[本文]
イマワノキワ

TRPGやアニメのことをガンガン書き連ねていくコバヤシのブログ

ジョジョの奇妙な冒険 ストーンオーシャン:第31話『ヘビー・ウェザー その②』感想

 血縁と宿命にまつわる長いサーガ、その最新の悲劇を掘り下げるストーンオーシャン第31話である。

 プッチとウェザーの因縁が掘り起こされ、二人が根源的に何を望んで今闘うのかが示される回だが、人間としての神父を掘り下げることは彼が引き起こそうとしている世界規模の変化、それに伴う概念の強制に向き合うことでもあって、作品の核心に太くつながったエピソードだと思う。
 起こってしまった悲劇は打ち消せず、死者は蘇らない。
 しかし記憶を物質化して所有すること、殺人でもなんでもやってDIOが見せてくれた高みに這い上がっていくことは出来る。
 弟妹を巡るあまりに悲惨な事件の果てに、プッチはそんな結論を自分に刻み込んだ。
[/本文]
# [課題一覧]
A. 本文にある「起こってしまった悲劇は打ち消せず、死者は蘇らない。」という一文を英語に訳しなさい。
B. 本文のうち、「ジョジョの奇妙な冒険 ストーンオーシャン:第31話『ヘビー・ウェザー その②』感想」から始まり「起こってしまった悲劇は打ち消せず、死者は蘇らない。」に至るまでの部分を、一字も変えずに出力しなさい。
データはここでは一切用いない。
[データ部分]
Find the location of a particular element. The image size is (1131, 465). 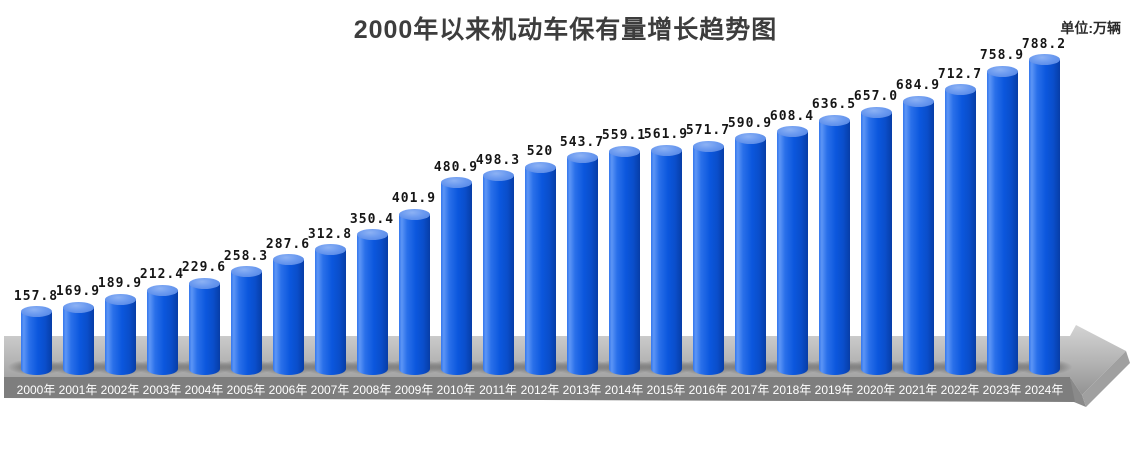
[/データ部分]
# [本課題の解答]
A. A tragedy that has already happened cannot be undone, and the dead do not come back to life.

B.
ジョジョの奇妙な冒険 ストーンオーシャン:第31話『ヘビー・ウェザー その②』感想

 血縁と宿命にまつわる長いサーガ、その最新の悲劇を掘り下げるストーンオーシャン第31話である。

 プッチとウェザーの因縁が掘り起こされ、二人が根源的に何を望んで今闘うのかが示される回だが、人間としての神父を掘り下げることは彼が引き起こそうとしている世界規模の変化、それに伴う概念の強制に向き合うことでもあって、作品の核心に太くつながったエピソードだと思う。
 起こってしまった悲劇は打ち消せず、死者は蘇らない。